Travail demandé:
**a.** D'après la phrase qui ouvre le texte sur les violences faites aux femmes au Kivu, pourquoi faut-il arracher une femme violée à son monde ? Répondez en une à trois phrases.
**b.** Poursuivez le texte sur les violences faites aux femmes au Kivu après sa dernière phrase.

Texte:
- - -
« Une femme violée s’enferme dans son monde. Il faut l’en arracher et l’amener à une nouvelle vie ».
Didier Kamundu Batundi, défenseur des droits de l’homme en RD Congo
Jeudi 8 mars 2012, à la maison des associations du 14° arrondissement
« Je vous demande de respecter une minute de silence pour toutes ces femmes qui ont perdu la vie ». En cette journée internationale de la femme, Didier Kamundu Batundi évoque la situation dans le Kivu, une région d’Afrique centrale, dans l’Est de la République démocratique du Congo (RDC), qui connait la guerre depuis 19 ans. « Le déclenchement de la guerre interethnique s’est produit le 20 mars 1993″, rappelle-t-il jeudi après-midi lors d’une conférence débat sur le thème « Violences faites aux femmes et droit d’asile » organisée par l’association Forum Réfugiés. Depuis, le conflit a connu de multiples rebondissements, avec de fortes interférences du Rwanda et de l’Ouganda voisins. Les combats et les exactions ont fait des milliers de morts, provoqué le déplacement de centaines de milliers de personnes, et rendu extrêmement vulnérables les femmes, souvent livrées à elles-mêmes avec leurs enfants.
- - -
Documents fournis:
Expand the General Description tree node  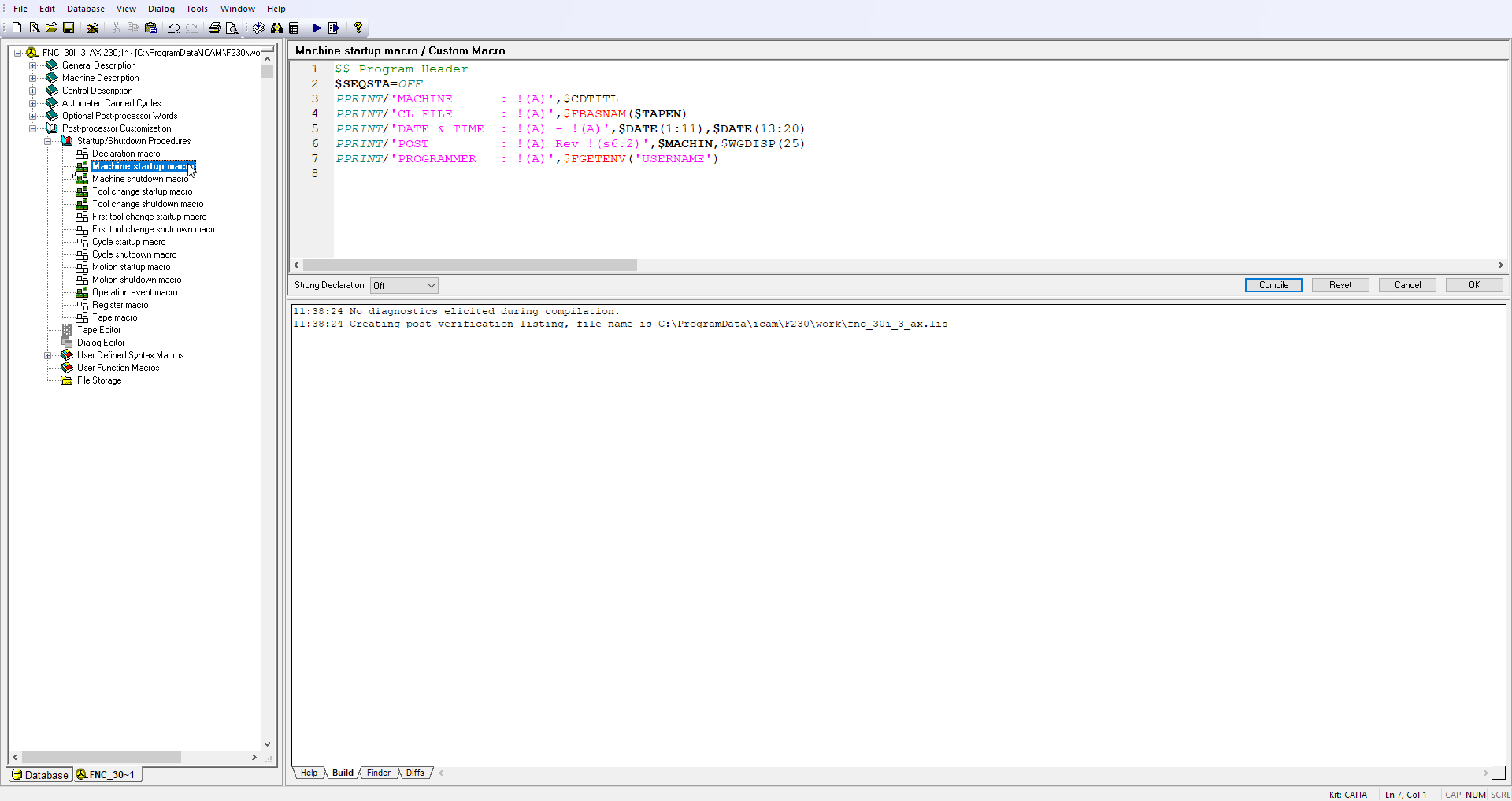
- - -
Corrigés dans l'ordre:
**a.** Parce qu'une femme violée s'enferme dans son monde. Il faut donc l'en sortir pour l'amener à une nouvelle vie.

**b.**
« Entre 2004 et 2006, l’ONU a relevé 43000 cas de viols », rappelle ce quadragénaire, qui promeut les droits de l’homme et la paix depuis 1994, année où il a fondé l’association Solidarité pour la promotion sociale et la paix (Soprop). « En 2008 et 2009, elle a calculé qu’il se produisait 40 viols par jour ». Selon le Haut commissariat aux droits de l’homme de l’ONU, le Nord-Kivu compte aujourd’hui plus de 600.000 personnes déplacées, dont seulement 79 000 vivent dans des camps. Beaucoup ont connu plusieurs déplacements, ayant dû fuir leur domicile, la brousse, un premier lieu de refuge… Des milices ethniques écument la région, et les forces armées de la RDC se rendent elles aussi coupables de nombreuses exactions. Lorsque les familles sont dispersées, lorsque le mari est mort, des dizaines de milliers de femmes se trouvent dans une grande vulnérabilité.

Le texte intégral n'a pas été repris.